◆ OBJECTIVE
Write out the records word for word, starting at the line that contains "Click the Artnet News source icon" and ending at the end of the records. Leave out the pictures.

[Collected data]

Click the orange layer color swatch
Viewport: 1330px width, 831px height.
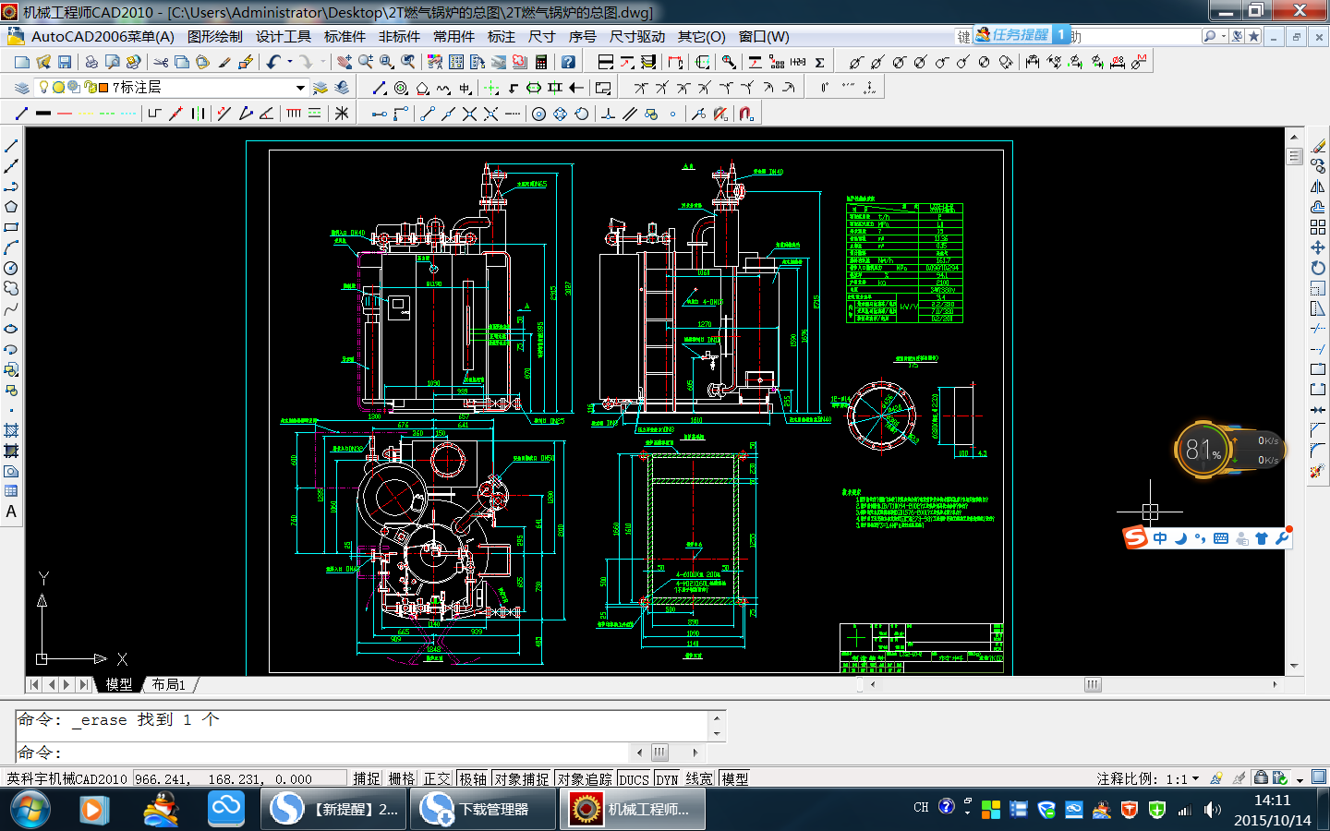click(x=103, y=88)
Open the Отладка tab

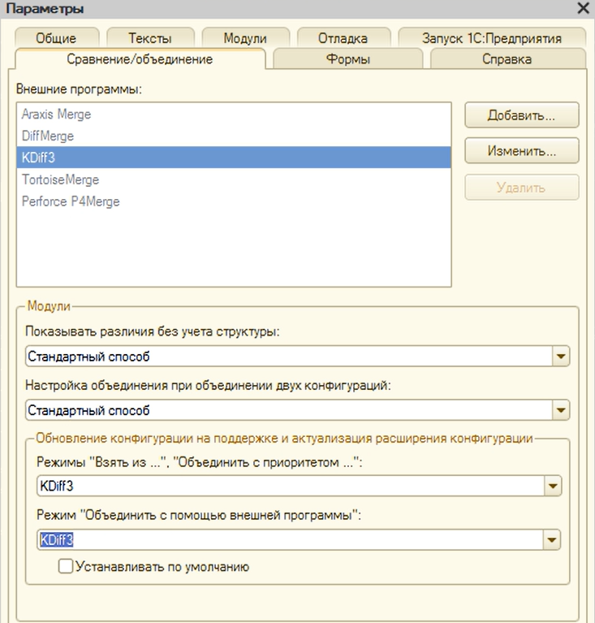pos(343,38)
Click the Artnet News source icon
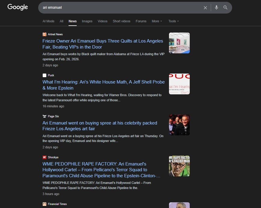Screen dimensions: 261x208 pyautogui.click(x=45, y=34)
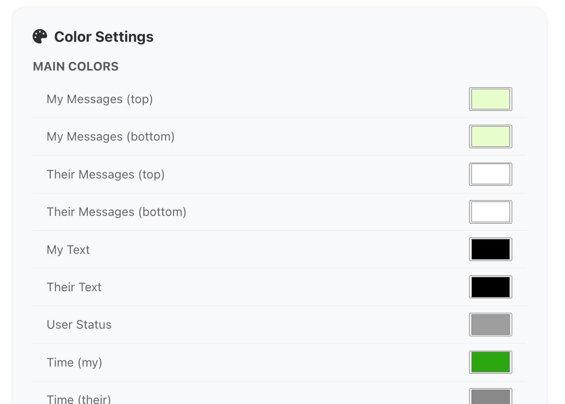Screen dimensions: 565x404
Task: Edit the Their Text color swatch
Action: coord(490,287)
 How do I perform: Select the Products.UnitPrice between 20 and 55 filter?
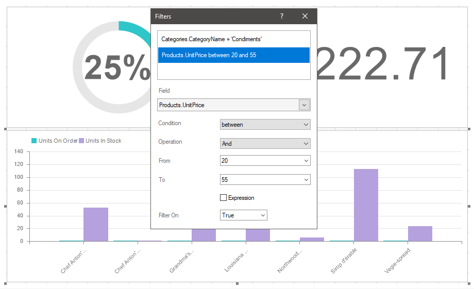(x=233, y=55)
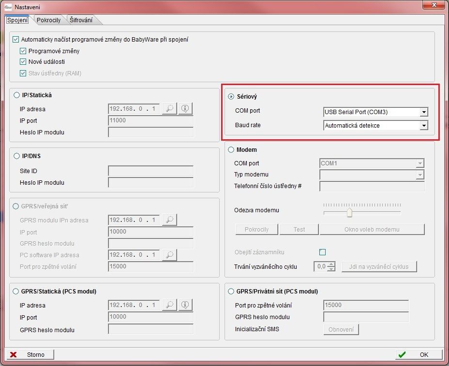Switch to the Pokrocily tab
Viewport: 449px width, 366px height.
coord(48,20)
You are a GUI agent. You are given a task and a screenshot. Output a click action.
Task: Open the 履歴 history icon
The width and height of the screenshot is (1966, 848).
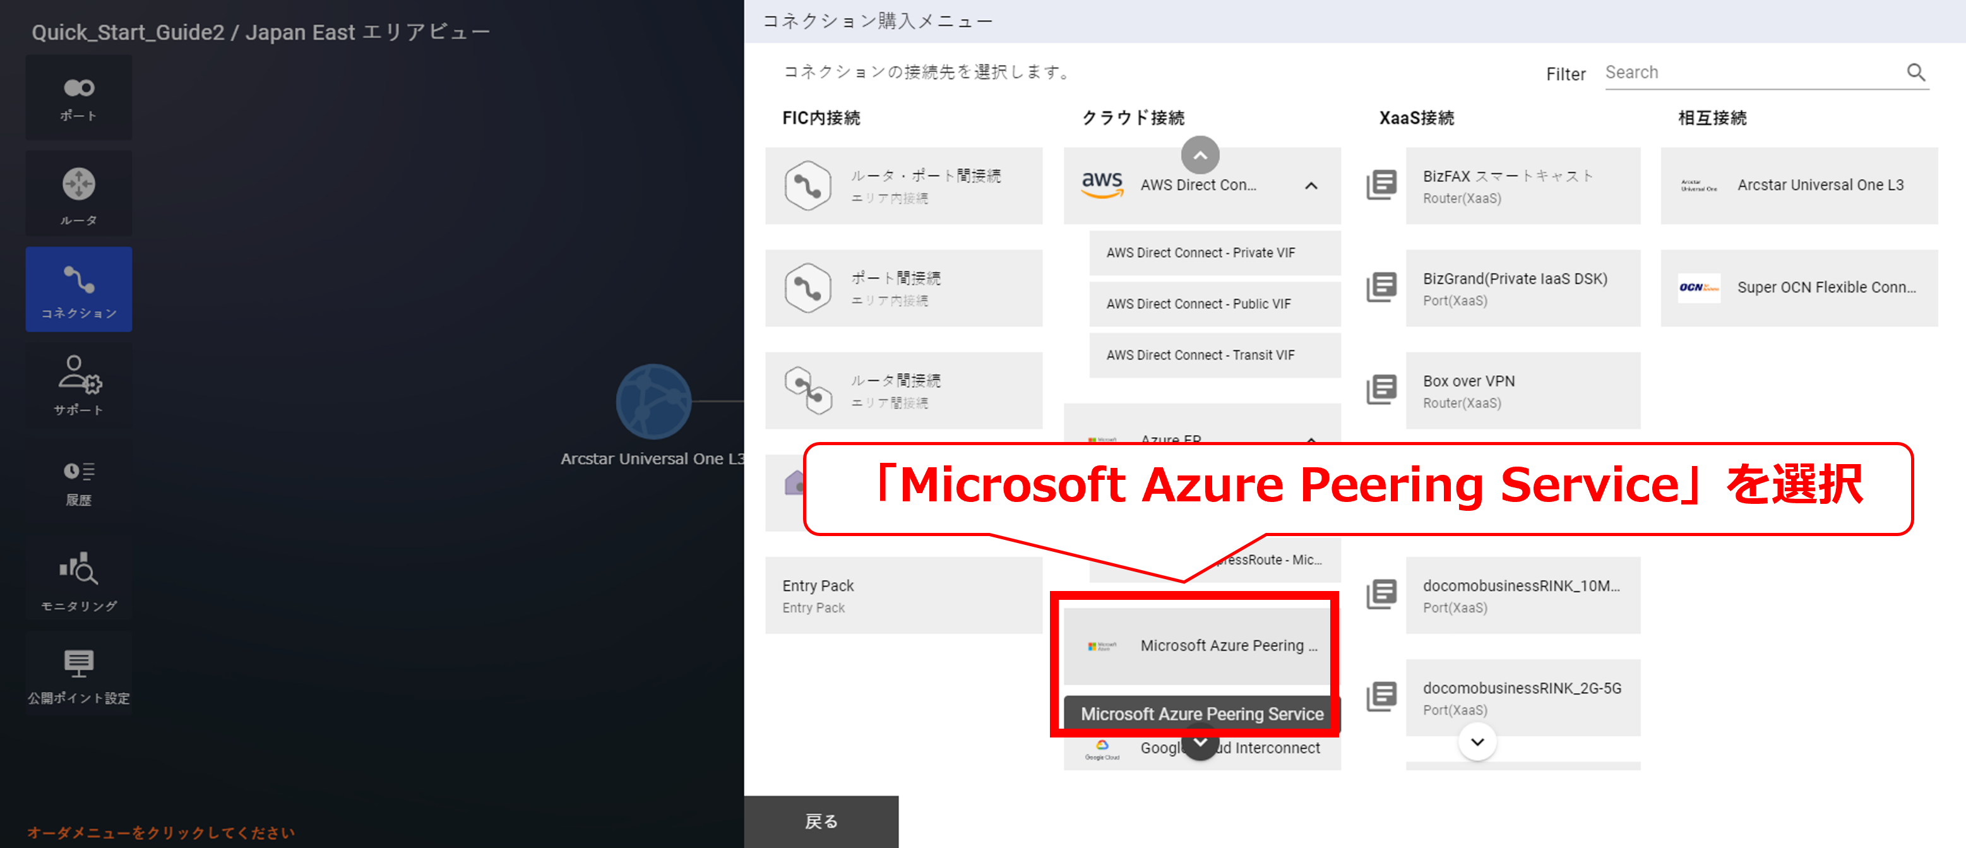(79, 482)
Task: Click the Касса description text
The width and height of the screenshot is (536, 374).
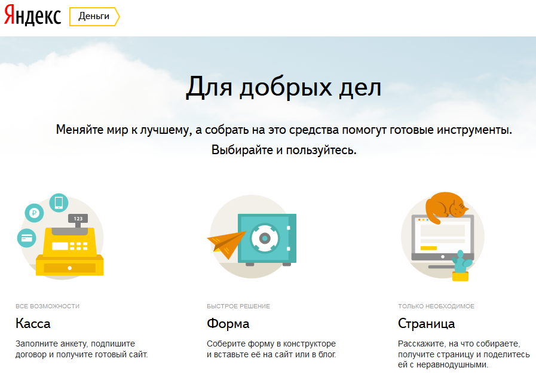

◆ FULL SOLUTION
Click the Artnet News source icon
Screen dimensions: 261x208 pyautogui.click(x=45, y=34)
Screen dimensions: 565x404
Task: Edit the Their Text color swatch
Action: coord(490,287)
 How do I perform: Select the Products.UnitPrice between 20 and 55 filter?
(x=233, y=55)
Switch to the Pokrocily tab
Viewport: 449px width, 366px height.
coord(48,20)
You are a GUI agent. You are given a task and a screenshot. Output a click action.
Task: Open the 履歴 history icon
The width and height of the screenshot is (1966, 848).
(79, 482)
Task: Click the Касса description text
The width and height of the screenshot is (536, 374).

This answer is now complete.